### EXERCISE BRIEF
List every line of the records below that contains the word "your".

(Records)

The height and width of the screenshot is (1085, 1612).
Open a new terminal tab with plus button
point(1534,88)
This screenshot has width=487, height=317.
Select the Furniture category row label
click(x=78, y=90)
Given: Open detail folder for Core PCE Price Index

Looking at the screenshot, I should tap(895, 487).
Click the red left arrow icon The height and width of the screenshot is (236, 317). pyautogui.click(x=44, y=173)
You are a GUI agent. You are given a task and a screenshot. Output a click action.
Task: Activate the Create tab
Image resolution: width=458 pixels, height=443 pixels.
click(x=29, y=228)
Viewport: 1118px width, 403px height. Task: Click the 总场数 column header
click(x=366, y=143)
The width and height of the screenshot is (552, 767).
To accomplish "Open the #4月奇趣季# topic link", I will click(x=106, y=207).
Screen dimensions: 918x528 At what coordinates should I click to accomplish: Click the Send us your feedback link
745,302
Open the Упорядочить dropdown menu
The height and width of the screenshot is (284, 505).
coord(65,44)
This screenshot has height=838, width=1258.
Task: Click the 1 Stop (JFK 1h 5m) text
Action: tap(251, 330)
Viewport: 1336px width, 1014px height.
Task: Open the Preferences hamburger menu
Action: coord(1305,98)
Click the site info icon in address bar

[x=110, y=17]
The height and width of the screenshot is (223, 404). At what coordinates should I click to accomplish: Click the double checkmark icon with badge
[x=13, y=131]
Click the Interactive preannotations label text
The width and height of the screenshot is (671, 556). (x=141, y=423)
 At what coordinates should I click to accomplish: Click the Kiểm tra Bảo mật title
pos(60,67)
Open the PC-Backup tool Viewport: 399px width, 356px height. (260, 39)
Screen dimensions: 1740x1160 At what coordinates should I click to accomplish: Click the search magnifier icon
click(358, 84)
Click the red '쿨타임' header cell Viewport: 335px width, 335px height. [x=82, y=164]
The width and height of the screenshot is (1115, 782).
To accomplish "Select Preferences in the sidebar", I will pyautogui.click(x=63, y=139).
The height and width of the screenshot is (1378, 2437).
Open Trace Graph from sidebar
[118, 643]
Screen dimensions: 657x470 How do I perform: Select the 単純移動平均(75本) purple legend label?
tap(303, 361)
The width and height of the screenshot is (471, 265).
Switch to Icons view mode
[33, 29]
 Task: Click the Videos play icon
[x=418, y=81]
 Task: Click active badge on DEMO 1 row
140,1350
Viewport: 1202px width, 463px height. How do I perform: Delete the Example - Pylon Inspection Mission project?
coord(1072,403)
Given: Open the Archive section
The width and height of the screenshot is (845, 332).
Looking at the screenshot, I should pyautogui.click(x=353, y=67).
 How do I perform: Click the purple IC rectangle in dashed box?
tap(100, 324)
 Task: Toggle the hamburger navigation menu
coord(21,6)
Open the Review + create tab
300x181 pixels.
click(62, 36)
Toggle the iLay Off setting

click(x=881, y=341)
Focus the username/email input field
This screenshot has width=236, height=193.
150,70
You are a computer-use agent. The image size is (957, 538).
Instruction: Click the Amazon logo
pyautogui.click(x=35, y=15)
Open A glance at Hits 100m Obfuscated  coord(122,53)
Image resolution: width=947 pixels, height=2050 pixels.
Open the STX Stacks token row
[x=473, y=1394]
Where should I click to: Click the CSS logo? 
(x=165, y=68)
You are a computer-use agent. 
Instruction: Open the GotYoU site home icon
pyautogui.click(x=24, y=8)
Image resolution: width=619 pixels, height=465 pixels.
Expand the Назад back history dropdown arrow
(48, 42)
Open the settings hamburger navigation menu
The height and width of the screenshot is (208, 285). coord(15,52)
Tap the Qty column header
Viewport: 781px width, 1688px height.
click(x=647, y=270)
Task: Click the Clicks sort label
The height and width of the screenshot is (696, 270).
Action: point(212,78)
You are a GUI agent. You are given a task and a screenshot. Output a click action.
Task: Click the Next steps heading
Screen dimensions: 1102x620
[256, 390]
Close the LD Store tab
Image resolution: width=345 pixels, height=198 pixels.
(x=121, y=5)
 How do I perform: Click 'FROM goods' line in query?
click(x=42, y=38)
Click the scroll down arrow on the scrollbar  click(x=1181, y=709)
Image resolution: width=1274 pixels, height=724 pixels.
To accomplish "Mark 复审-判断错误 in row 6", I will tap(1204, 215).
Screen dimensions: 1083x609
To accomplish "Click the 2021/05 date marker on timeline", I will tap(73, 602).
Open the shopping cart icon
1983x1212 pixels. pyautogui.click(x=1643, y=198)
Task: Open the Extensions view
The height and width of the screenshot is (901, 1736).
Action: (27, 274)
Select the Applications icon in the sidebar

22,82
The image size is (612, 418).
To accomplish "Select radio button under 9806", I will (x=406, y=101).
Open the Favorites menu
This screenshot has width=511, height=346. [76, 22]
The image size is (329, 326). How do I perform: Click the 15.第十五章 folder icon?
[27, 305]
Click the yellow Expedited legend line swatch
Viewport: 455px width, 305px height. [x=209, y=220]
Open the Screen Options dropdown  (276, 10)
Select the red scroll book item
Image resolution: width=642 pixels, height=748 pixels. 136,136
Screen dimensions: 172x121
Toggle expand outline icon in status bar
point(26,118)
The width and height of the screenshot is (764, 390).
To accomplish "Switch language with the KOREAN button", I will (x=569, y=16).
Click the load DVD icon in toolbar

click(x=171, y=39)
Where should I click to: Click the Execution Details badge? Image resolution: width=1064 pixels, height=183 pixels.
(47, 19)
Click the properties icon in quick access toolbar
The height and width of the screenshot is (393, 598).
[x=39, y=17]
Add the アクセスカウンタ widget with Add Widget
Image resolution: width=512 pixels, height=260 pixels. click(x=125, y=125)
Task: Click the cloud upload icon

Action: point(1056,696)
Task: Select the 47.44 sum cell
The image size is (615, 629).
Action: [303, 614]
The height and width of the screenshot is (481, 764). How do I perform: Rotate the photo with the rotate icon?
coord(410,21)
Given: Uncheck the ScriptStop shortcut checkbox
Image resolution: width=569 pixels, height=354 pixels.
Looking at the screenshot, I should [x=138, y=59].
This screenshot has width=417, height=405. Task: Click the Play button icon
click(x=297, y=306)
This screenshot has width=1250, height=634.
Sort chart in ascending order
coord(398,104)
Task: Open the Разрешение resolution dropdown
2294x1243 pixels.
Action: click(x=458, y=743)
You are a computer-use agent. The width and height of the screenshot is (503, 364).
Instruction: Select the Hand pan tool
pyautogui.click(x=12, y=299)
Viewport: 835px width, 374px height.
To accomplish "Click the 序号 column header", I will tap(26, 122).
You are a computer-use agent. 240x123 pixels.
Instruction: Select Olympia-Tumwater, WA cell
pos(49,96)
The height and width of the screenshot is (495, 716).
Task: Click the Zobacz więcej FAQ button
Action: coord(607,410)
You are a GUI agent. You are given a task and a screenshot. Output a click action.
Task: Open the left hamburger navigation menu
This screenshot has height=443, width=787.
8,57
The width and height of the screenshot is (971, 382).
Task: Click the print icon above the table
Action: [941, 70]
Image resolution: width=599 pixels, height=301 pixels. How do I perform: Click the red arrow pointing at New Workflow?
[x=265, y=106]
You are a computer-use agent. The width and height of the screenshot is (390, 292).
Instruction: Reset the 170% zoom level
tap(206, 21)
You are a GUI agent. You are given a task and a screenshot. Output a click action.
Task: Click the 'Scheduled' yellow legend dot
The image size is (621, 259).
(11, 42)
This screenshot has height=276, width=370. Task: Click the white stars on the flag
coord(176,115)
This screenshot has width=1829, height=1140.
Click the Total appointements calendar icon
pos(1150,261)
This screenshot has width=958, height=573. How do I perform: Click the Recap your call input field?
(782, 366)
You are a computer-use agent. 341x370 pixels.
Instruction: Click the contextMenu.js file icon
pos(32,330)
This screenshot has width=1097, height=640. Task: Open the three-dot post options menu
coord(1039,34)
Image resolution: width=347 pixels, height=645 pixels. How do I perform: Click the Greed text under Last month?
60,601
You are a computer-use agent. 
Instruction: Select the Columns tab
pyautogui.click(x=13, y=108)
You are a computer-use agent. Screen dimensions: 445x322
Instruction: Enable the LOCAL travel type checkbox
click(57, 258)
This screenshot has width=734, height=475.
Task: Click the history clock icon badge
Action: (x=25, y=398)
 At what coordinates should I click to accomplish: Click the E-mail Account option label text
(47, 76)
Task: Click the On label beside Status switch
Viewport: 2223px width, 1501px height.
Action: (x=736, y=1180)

### ANSWER IN FULL
Screen dimensions: 918x528 At what coordinates should I click to accomplish: Click the Send us your feedback link
This screenshot has width=958, height=573. How do I perform: Click the Recap your call input field?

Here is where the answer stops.